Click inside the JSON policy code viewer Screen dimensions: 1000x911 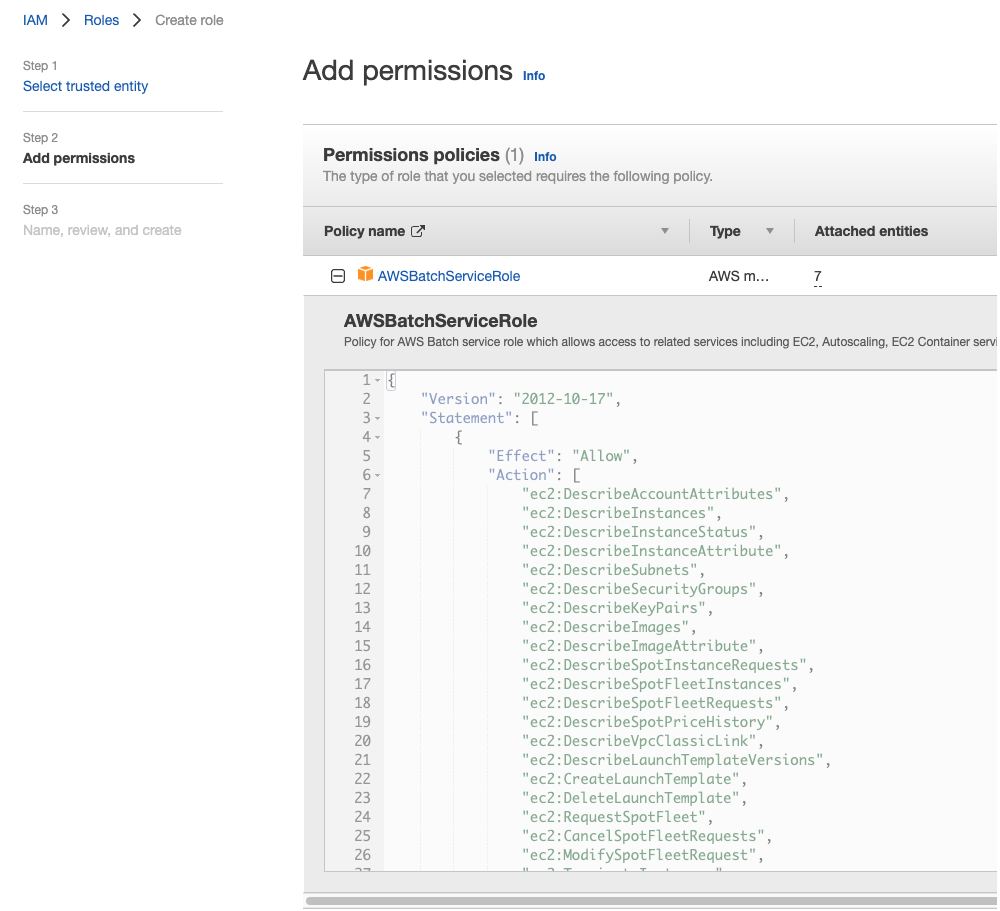[x=661, y=620]
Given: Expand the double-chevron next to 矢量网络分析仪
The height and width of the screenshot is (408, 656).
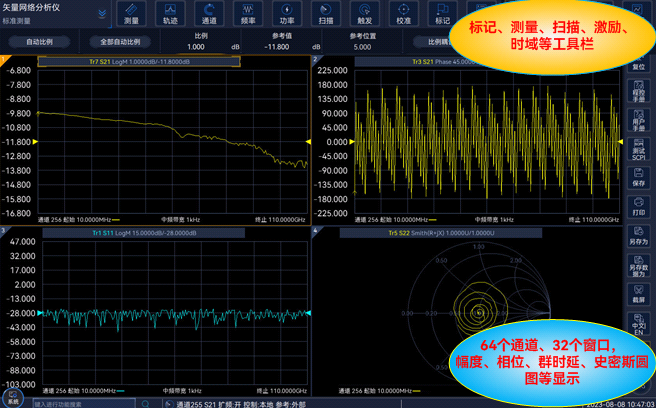Looking at the screenshot, I should tap(102, 14).
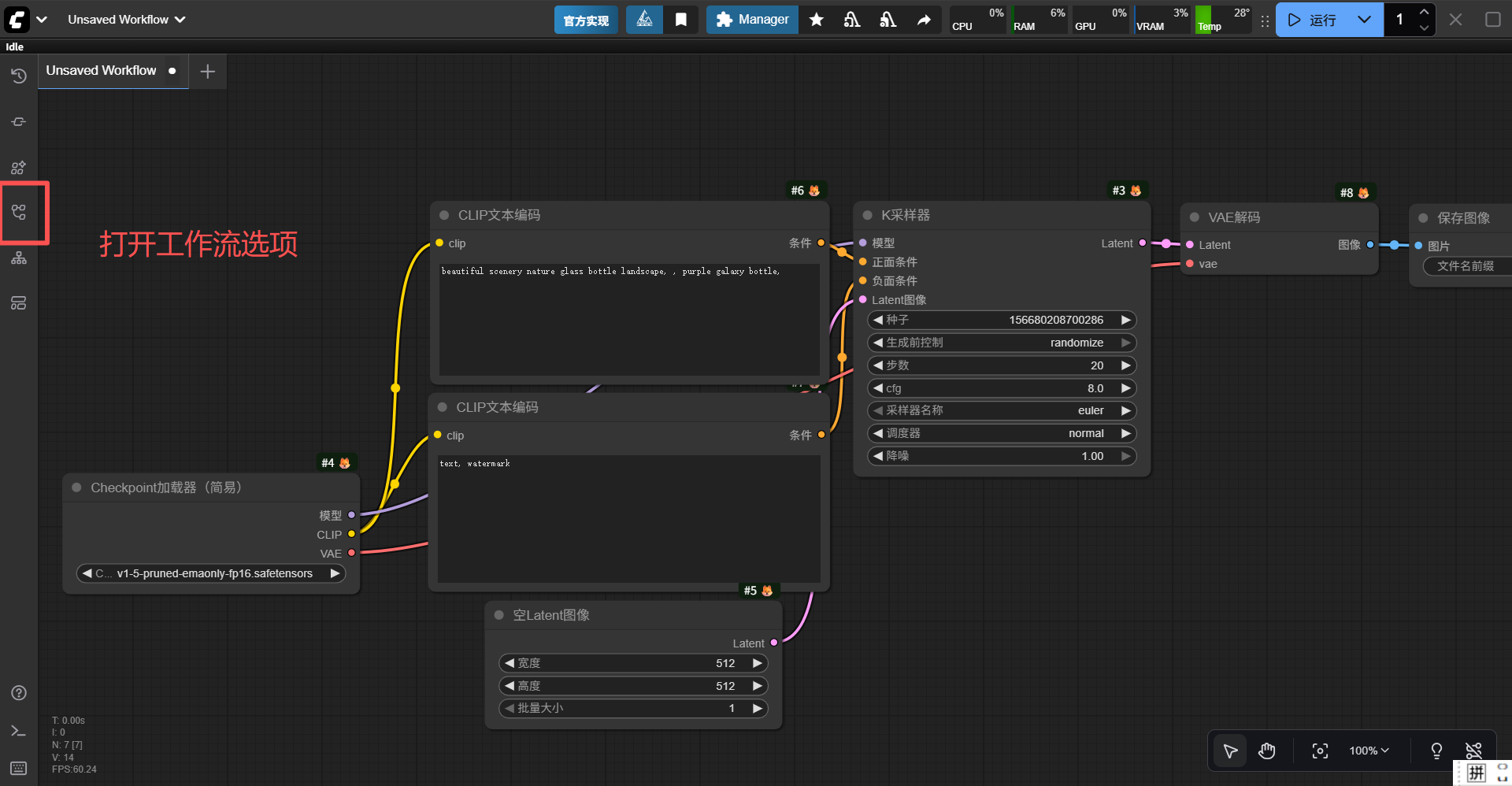Click the Manager button
Screen dimensions: 1512x786
coord(752,20)
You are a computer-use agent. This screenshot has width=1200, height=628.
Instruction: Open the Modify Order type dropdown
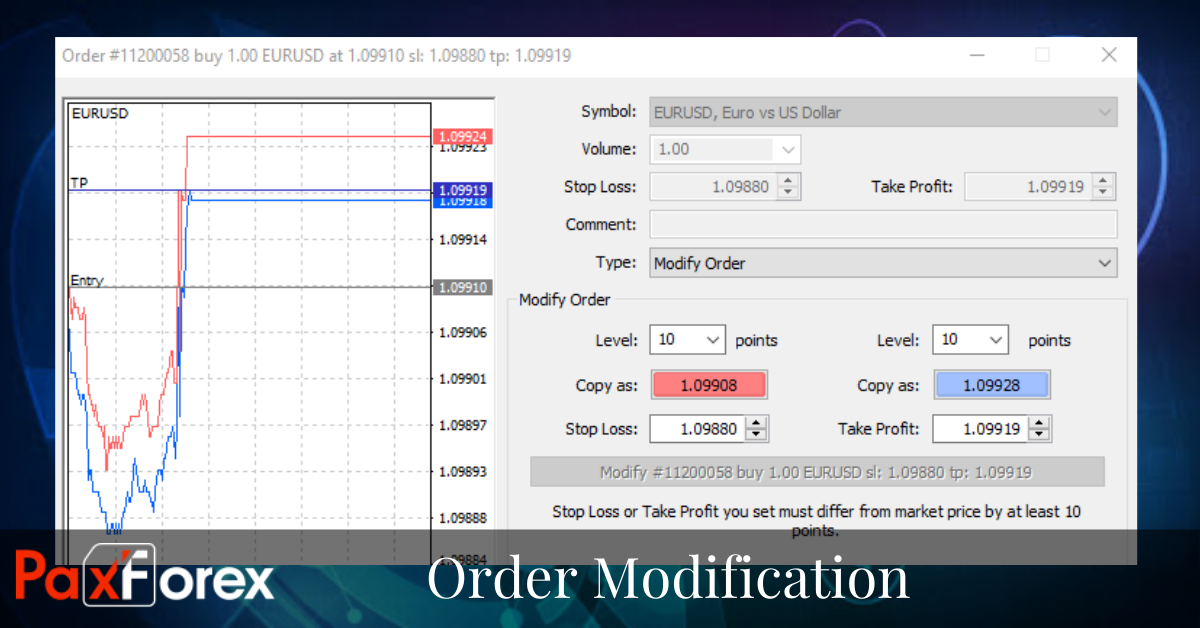point(1105,262)
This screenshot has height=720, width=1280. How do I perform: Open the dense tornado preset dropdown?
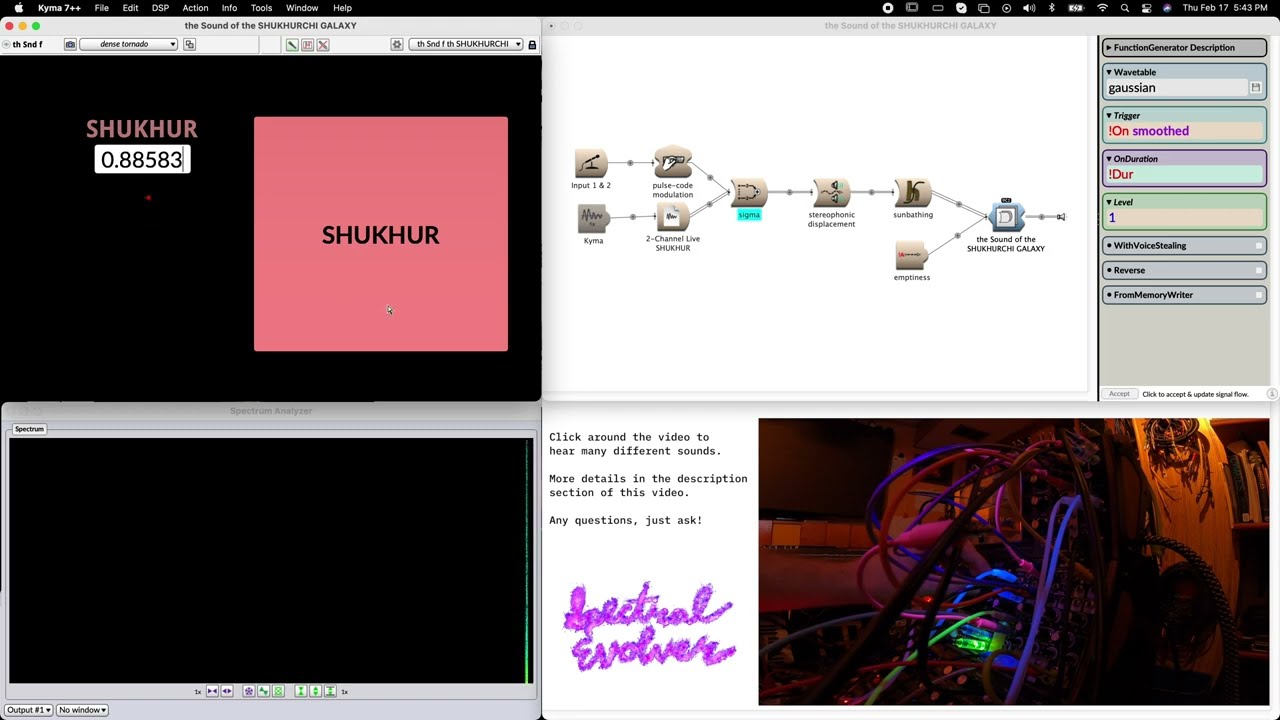129,44
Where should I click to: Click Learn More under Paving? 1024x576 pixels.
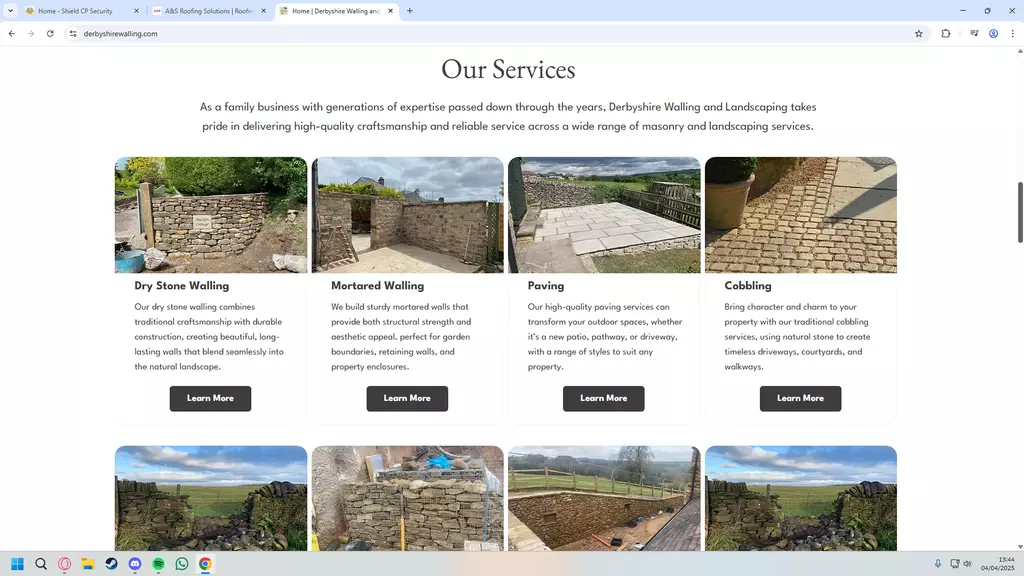603,398
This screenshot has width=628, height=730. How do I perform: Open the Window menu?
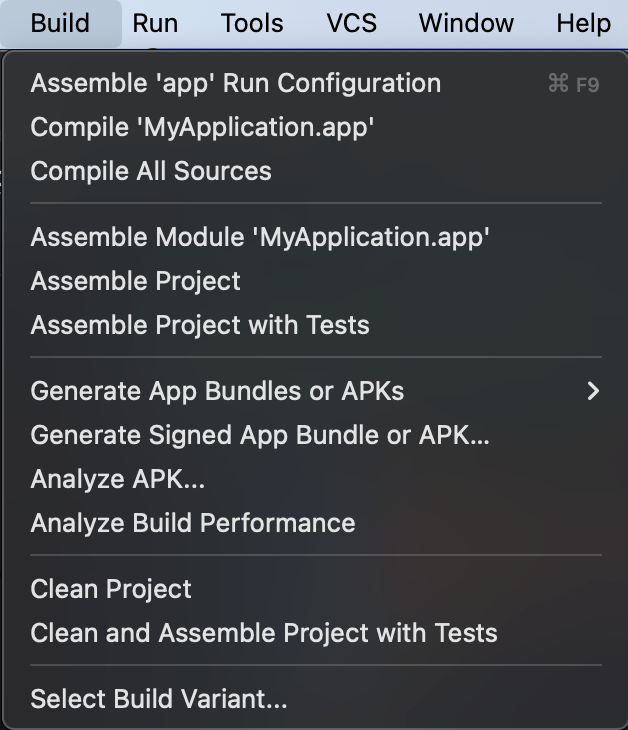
+++
Task item: Please transcribe, with no additions, the lines starting at the one that contains "The height and" and running through the last line of the entries, inclusive. Leave the pictures out.

Completed task:
The height and width of the screenshot is (408, 656).
Looking at the screenshot, I should tap(102, 14).
Click the Manager button
Screen dimensions: 1512x786
coord(752,20)
You are a computer-use agent. This screenshot has width=1200, height=628.
Instruction: Open the Modify Order type dropdown
point(1105,262)
This screenshot has height=720, width=1280. How do I perform: Open the dense tornado preset dropdown?
129,44
Where should I click to: Click Learn More under Paving? 1024x576 pixels.
603,398
This screenshot has width=628, height=730. How do I perform: Open the Window menu?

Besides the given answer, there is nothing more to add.